Un décor minimaliste. Des visages. Des mots. Et surtout, des silences qui en disent long.
On vous croit n’est pas un film à grand spectacle, ni un drame tapageur. C’est une plongée dans le système judiciaire et dans les zones grises de la vérité, où la parole des victimes — souvent des enfants — se heurte à la lourdeur des procédures, à l’incrédulité parfois, et à la mécanique froide des institutions.
Un film à écouter
Le film se déroule presque entièrement dans des salles d’audition, des bureaux, des espaces confinés.
La caméra ne bouge presque pas : elle écoute.
Cette lenteur volontaire, que certains pourront trouver pesante, fait toute la force du récit. Elle nous oblige à ressentir la tension, la fatigue, le doute.

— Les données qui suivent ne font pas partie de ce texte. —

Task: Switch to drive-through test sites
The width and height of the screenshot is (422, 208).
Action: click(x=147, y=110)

Les gros plans sur les visages deviennent alors des miroirs : on y voit la peur, la colère, parfois la lassitude. Ces expressions, captées dans le silence, donnent une puissance incroyable à cette violence psychologique ou invisible que le film met en lumière. Ici, chaque battement de cil, chaque soupir devient un cri étouffé.
C’est un film de parole et d’attention, une œuvre qui parle de ce que signifie croire quelqu’un — et du courage que cela demande, des deux côtés de la table.
Le miroir d’un système
Au-delà du drame individuel, On vous croit jette un regard lucide sur le fonctionnement de la justice, sur ses lenteurs, ses contradictions, et parfois son impuissance.

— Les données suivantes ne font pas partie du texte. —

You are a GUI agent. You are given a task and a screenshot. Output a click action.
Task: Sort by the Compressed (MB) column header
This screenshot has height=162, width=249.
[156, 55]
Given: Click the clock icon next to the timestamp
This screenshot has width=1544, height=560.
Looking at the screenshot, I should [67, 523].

Entre l’écoute et la suspicion, entre la bienveillance et la froideur institutionnelle, le film explore la frontière fragile entre vérité et perception.

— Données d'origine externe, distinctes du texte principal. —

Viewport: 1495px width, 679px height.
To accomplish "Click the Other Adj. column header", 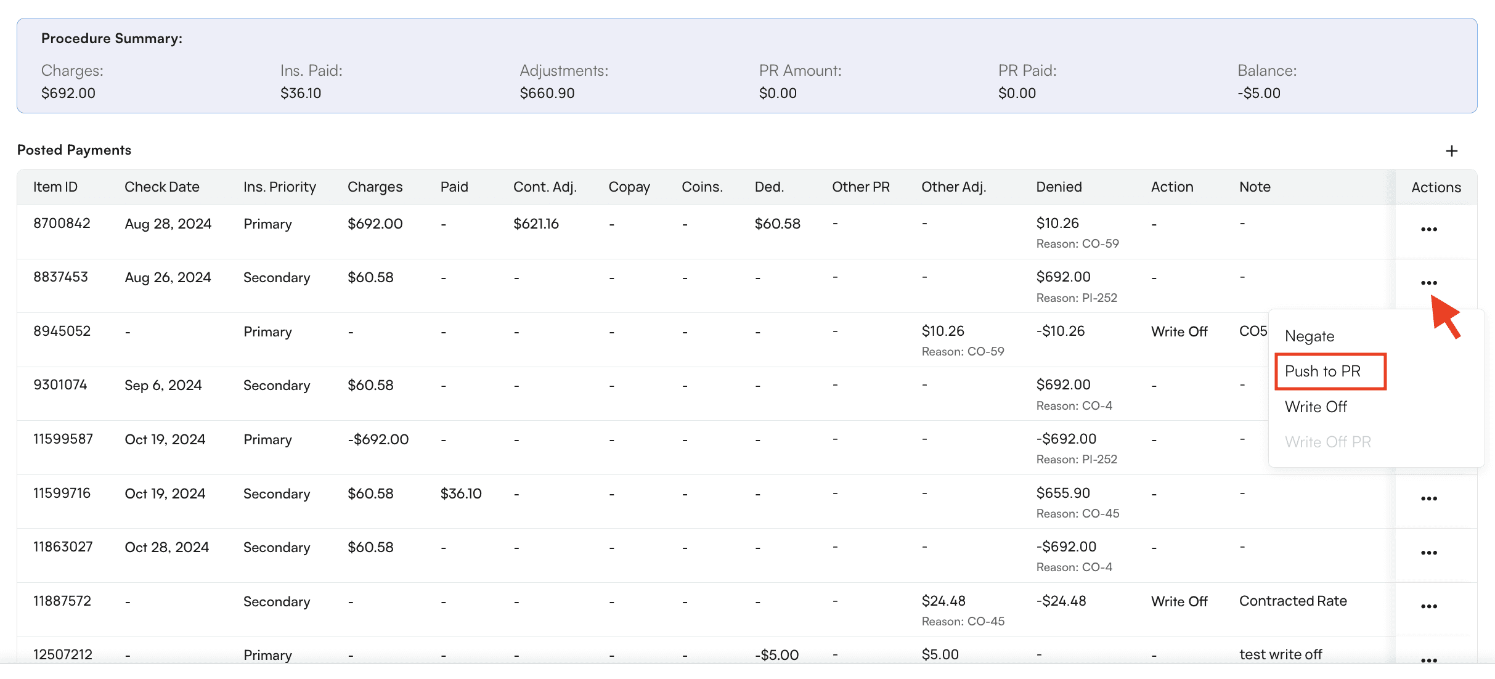I will pos(953,187).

Les réalisateurs ne jugent pas : ils montrent, avec une sobriété presque documentaire, la complexité d’un monde où chaque mot devient une preuve, et chaque silence, une arme.
Un film nécessaire
Dans la salle, on sentait la tension du public, la retenue des applaudissements avant qu’ils n’éclatent. Car On vous croit ne laisse personne indifférent.
C’est un film lent, parfois déroutant, mais nécessaire.
Un film qui, à sa manière, donne la parole à ceux qu’on n’écoute pas assez, et qui rappelle que la justice n’est pas qu’une institution : c’est une rencontre humaine.